4. Level up managers with mental health training
Leaders must make a point of training themselves (and others) in how to recognize when individuals are struggling with mental health challenges, and in ways of supporting them. Such training needs to apply a specific focus on how managers invite individuals to voice mental health concerns, and the importance of responding quickly. Managers require practical tools when faced with challenges such as how to lead conversations with team members and explore wellness strategies with them and how to approach individual members during difficult situations and/or when they are in crisis.
5. Embrace psychological safety
Cultivating a more open environment supports individuals in taking risks without feeling insecure. It also allows teams to perform at their best, and fosters the sharing of experiences. In addition, psychologically safe environments support both confidence in discussing mental wellbeing and open honest discussions about how a workplace can be improved. Leaders can boost this sense of psychological safety by asking for feedback, being open about failure and creating a culture where everyone has a voice.
6. Focus on the whole person
The pandemic has opened the workplaces to focus on broader door dimensions of employee health, from physical to mental to financial. Good leaders also support staff members who need to care for loved ones who might be ill, or who otherwise need to attend to areas of life outside the workplace.
One novel way some organizations are addressing this need is through lifestyle spending account (LSAs) — a recruiting tool for new employees and an incentive for current ones that compensates for physical, financial and emotional wellness expenses. Another possibility is providing student debt relief or short-term loans for those experiencing unexpected costs (such as car repair). Companies can organize and deduct repayments through payroll processes, easing credit concerns for employees. Another option is providing incentives, such as $50 per month that can be used toward any health-related costs.
7. Upskilling employees
Ongoing education is integral to employee career growth, and should be integrated within company time. Fostering a learning cultures all staff members to improve, and here again, leading by example is key. This can be as simple as leaders sharing the most recent article they read, an upskilling YouTube they watched or course they completed.
According to a 2021 PwC report, it is estimated that 40% of employees will require up to six months of reskilling by 2025. Even though digital skills are in high demand, soft skills such as emotional intelligence, communication and leading a dispersed team are also going to be more valuable in the workplace. To that end, PwC has invested $3 billion to upskill all employees over the next few years.

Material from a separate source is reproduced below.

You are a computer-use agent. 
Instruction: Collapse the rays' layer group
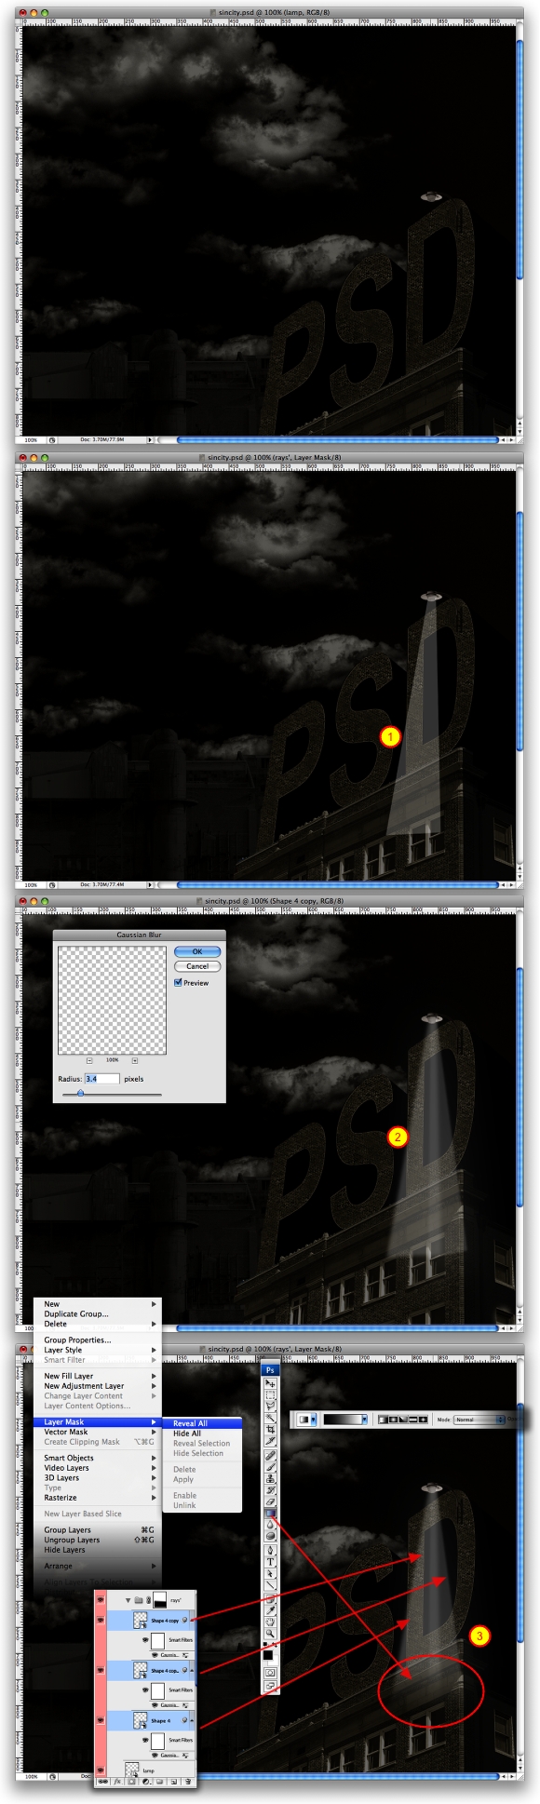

8. An overall culture of wellbeing
Making meaningful connections with co-workers and fostering open discussions with empathy and compassion will go a long way towards establishing trust. Taking the time to connect with people about their lives outside of work — such as having a team lunch or scheduling one-on-one check-in meetings — sets the tone that everyone’s health is paramount, and the payoff will likely be quickly seen in the form of improved work performance.
Virgin has taken an innovative approach to this by engaging employees through AI: a virtual journey called The Great Adventure that addresses personal health and wellbeing needs. AskNicely, a global SaaS platform, implemented a Nice Days program in which staff can take time out for mental wellbeing; This is in addition to both its standard leave and “Work from Anywhere” travel incentives for staff to work together anywhere in the world.